(Task data Opens)
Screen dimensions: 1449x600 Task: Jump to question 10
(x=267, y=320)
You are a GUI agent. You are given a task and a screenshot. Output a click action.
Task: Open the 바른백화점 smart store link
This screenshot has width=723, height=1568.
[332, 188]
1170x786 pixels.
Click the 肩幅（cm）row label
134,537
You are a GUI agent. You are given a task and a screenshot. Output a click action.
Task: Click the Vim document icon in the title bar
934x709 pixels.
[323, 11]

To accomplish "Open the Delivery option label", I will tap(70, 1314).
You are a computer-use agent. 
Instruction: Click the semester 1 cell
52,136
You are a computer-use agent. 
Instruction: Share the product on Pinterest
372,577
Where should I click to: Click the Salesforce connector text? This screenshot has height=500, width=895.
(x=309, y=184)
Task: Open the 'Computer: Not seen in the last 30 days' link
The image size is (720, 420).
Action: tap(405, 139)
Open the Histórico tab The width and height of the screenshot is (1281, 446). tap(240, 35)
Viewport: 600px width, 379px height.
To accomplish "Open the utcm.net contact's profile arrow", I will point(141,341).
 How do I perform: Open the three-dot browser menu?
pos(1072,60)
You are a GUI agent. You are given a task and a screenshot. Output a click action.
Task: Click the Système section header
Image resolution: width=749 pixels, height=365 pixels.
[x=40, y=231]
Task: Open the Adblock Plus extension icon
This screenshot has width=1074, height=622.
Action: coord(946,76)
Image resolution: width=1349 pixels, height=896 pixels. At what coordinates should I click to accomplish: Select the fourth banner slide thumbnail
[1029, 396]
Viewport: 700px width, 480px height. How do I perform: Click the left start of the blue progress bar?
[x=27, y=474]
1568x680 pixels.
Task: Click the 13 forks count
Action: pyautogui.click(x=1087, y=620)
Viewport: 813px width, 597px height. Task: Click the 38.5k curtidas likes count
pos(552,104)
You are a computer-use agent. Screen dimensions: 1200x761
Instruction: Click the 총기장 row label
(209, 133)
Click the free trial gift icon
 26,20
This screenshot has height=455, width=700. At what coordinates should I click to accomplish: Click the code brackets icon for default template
(Task data Closes)
**Task statement**
From the entries above, copy every line where the word "will" shows up.

**Solution**
To accomplish "Open the Delivery option label", I will tap(70, 1314).
To accomplish "Open the utcm.net contact's profile arrow", I will point(141,341).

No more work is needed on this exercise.